Hours of gumshoeing gleaned that Castellano enjoyed watching CNN nightly news from his dining room where all of his most important conversations took place. This gave Cantamessa an opportunity to create ‘a problem’ that he needed to fix, ‘My blending technique would depend on the neighborhood and generally speaking I’m just a local guy doing his job.’
He coordinated fake static interference on the ‘broken’ television set with an agent sitting in a van parked outside as he banged on the TV in frustration. ‘It was pre-planned, all orchestrated and bench tested before I went, including my level of uncooperativeness,’ said Cantamessa - who successfully bugged the TV, all with the unwitting help of Castellano who held his flashlight.
During the 'The Commission' trial, Paul Castellano was executed by John Gotti and two other underlings outside Sparks Steakhouse in Midtown Manhattan. 'Angelo Ruggiero, John Gotti and myself were all moving drugs,' said Franzese.

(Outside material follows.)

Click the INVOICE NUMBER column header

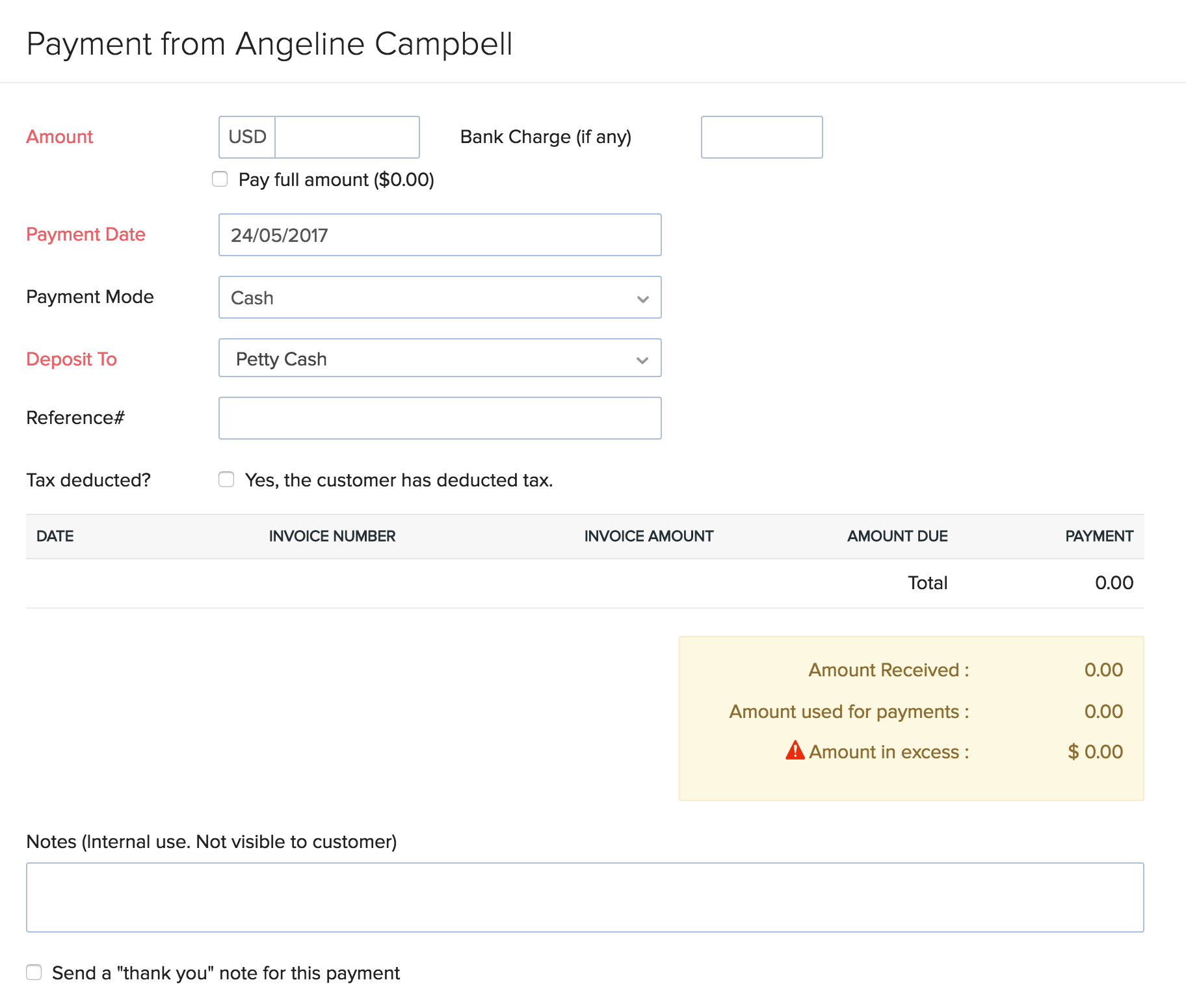pyautogui.click(x=332, y=536)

Ruggiero and Gotti knew they had been caught talking about their drug business on wiretaps.
Another nail biting scene retells how Cantamessa broke into the Casa Storta restaurant in Brooklyn to plant a recording device in the overhead lamp of a banquet room where the Colombo family conducted business.

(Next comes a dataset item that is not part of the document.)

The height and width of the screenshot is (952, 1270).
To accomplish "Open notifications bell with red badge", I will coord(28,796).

‘In Casa Storta we had some new challenges. Her name was Nina, she was about 150 pounds. She was an Italian bull mastiff,’ said Cantamessa. His partner came prepared with ‘an injectable’ but changed his mind last minute, worried that Nina wouldn’t survive sedative. ‘None of us wants to harm any animal,’ he said. Inevitably, Nina attacked another agent in the entry team and dragged him by the foot until she relented after somebody sprayed her down with a fire extinguisher. The operation was successful.

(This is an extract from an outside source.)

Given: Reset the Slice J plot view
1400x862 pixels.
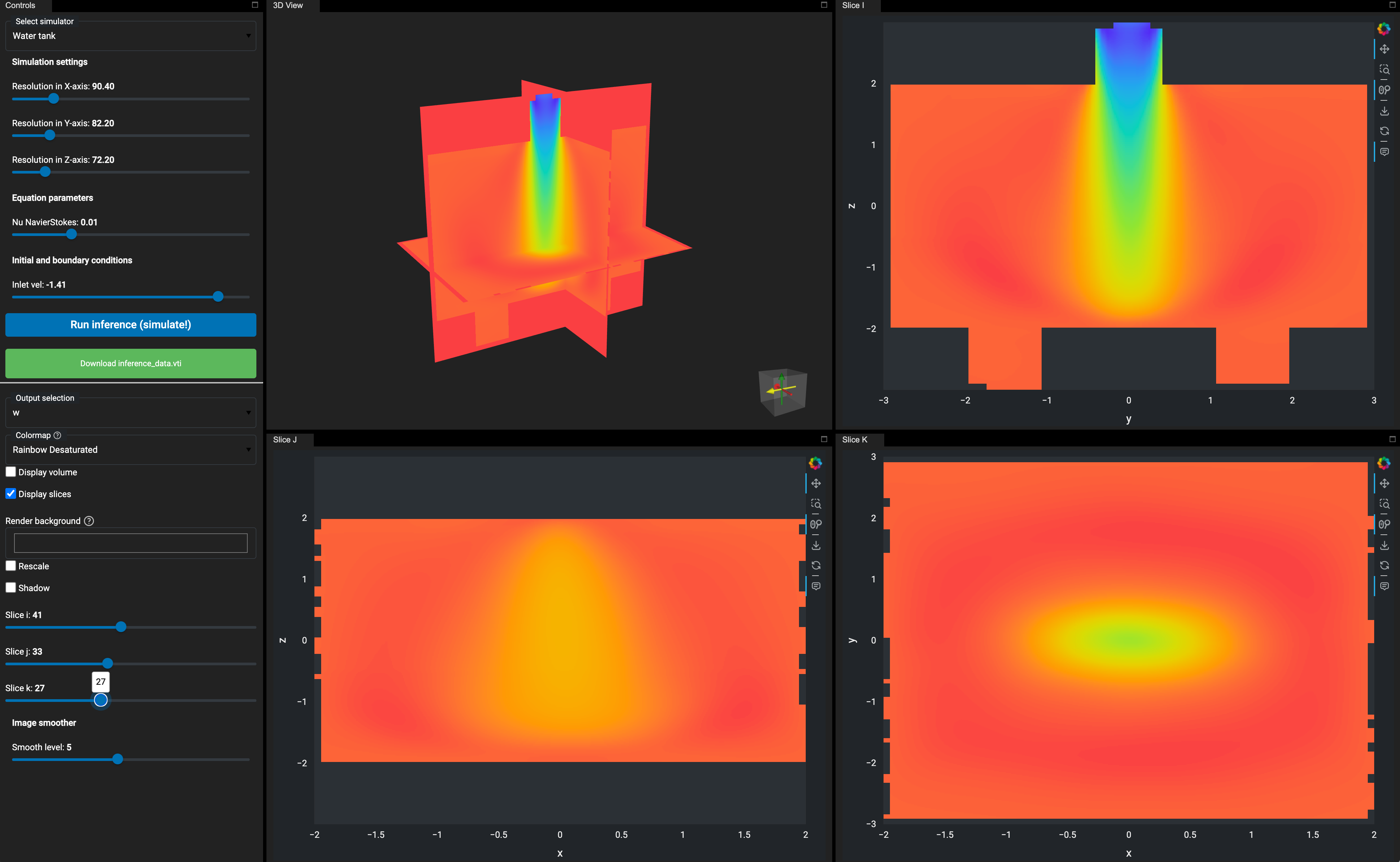Looking at the screenshot, I should [x=816, y=566].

Planting a bug on Tony ‘Ducks’ Corallo, boss of the Lucchese crime family was an even greater technical challenge. Agents discovered that Corallo negotiated his most important business in his chauffeured Jaguar.
Former FBI special agent, Joe Cantamessa used disguises to gain entry into the homes of well-protected mob bosses to plant wiretaps. In order to bug Paul Castellano's house, Cantamessa purposely interfered with his cable-box connection and posed as a TV repair man. He coordinated fake static interference on the 'broken' TV set.
The Lucchese task force purchased an identical car in order to practice planting the device as quickly and seamlessly as possible. Transmitting the recordings in a pre-iCloud era required three chase cars of different makes and models (to avoid detection) following him at all times. ‘A blue van would have been too suspicious.’
Later, agents had to find a way to remove the device when it accidentally drained the car battery while Corallo was out of town. They stopped the tow truck as it was on its way to the mechanic, but luck would have it that the driver was using a suspended license. It gave an FBI technician just enough time to enter the vehicle and disconnect the bug all within 45 seconds while the police interrogated the driver.